Esa vocecilla había empezado a darle la matraca desde que un día
tuviera en Buitrago, su pueblo natal, el primer contacto con ese
“pasatiempo” hoy tan de moda. Era el año 2011 y aún veía, y se le
grabaron a fuego en la memoria aquellos superhombres que salían del agua
con las pulsaciones desbocadas para seguir sufriendo sobre la bicicleta
y terminar el castigo en una carrera a toda pastilla por las calles
empedradas.
Entre ellos estaba Fran Nieva, bombero del ayuntamiento
de Madrid, su primer guía, el que le llevó de la mano en los primeros
momentos.
Ahora le acompaña Nacho Jiménez, escalador,
entrenador personal y vicioso empedernido del deporte. Con él comparte
horas y horas de entrenamiento y largas conversaciones sobre las cosas
de la vida.
Y también se ha unido al equipo su
hermano Jesús, un tipo de piernas de acero e inquietudes diversas que
van desde la agricultura a la cetrería.
Dirige todo el cotarro el entrenador Ángel Aguado, un
hombre que ya llevaba el triatlón en las venas hace 20 años.
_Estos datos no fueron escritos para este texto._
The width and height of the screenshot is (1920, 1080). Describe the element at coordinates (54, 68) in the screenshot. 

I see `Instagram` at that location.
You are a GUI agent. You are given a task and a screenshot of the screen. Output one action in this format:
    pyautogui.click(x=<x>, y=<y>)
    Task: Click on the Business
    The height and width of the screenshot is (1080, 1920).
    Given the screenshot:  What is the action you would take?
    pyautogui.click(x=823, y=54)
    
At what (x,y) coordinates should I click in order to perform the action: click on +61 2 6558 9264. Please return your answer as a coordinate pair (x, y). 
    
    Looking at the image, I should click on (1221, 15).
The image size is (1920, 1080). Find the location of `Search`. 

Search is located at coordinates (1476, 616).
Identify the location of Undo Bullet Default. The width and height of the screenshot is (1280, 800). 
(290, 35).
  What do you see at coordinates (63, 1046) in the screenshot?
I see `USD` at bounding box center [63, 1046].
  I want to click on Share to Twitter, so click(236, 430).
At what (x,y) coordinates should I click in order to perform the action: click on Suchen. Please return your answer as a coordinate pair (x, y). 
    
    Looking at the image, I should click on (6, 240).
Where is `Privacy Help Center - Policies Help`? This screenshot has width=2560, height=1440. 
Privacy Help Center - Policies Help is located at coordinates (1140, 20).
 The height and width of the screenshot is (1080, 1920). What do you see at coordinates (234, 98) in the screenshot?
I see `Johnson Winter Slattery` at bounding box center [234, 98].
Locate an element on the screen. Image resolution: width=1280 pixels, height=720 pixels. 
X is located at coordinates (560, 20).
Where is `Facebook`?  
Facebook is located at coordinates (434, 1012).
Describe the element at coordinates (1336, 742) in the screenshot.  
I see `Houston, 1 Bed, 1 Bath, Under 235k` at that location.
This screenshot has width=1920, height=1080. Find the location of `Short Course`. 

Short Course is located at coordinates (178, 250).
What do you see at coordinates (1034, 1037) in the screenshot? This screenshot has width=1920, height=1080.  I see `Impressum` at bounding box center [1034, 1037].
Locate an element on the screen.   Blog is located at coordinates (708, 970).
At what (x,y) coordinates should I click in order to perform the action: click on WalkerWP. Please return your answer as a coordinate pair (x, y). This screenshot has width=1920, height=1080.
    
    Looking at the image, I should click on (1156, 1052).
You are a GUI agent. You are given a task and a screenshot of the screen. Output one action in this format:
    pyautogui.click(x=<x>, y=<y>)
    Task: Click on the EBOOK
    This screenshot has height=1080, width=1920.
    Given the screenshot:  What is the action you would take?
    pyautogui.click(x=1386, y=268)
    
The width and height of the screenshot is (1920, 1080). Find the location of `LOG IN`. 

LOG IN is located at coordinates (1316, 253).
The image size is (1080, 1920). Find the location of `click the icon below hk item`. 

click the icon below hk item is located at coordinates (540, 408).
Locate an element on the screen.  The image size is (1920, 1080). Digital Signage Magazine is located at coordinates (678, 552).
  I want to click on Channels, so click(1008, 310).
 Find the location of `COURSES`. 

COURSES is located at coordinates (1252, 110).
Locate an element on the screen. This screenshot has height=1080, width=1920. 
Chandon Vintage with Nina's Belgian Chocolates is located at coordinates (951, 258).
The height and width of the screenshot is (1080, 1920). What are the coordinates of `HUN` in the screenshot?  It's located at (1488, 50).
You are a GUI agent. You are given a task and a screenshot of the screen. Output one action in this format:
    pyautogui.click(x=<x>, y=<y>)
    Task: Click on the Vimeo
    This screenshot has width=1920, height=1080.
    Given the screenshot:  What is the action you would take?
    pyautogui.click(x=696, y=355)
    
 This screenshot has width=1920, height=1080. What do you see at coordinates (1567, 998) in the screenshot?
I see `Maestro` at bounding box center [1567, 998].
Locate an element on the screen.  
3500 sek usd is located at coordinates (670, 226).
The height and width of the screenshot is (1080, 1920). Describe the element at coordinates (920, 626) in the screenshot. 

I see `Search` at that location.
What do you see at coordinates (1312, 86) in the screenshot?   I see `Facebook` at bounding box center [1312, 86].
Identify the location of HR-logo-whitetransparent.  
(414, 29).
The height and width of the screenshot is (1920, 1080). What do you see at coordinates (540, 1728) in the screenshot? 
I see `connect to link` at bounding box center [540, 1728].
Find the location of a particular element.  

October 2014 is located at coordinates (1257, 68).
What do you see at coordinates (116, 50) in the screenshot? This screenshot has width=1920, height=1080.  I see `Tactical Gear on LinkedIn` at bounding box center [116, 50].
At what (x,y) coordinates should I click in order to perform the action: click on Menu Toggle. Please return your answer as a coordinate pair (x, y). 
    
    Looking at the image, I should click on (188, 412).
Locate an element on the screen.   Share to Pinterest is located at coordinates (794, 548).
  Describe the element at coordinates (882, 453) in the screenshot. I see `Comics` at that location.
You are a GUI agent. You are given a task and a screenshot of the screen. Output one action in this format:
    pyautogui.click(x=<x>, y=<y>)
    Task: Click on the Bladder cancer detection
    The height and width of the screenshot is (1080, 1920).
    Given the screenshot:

Uno de esos
tipos de piel dura y corazón tierno capaces de motivar a cualquier
entidad animal, vegetal o incluso mineral para que se ponga a generar
ácido láctico como si no hubiera un mañana.
Hoy es el director técnico de la selección española de
paratriatlón y el máximo responsable del club Ecosport Alcobendas, el
club de triatlón con más deportistas en sus filas, el club donde Jota y
sus guías corren, nadan, pedalean y, en ocasiones, según algunos
testigos, vuelan en busca de sus sueños.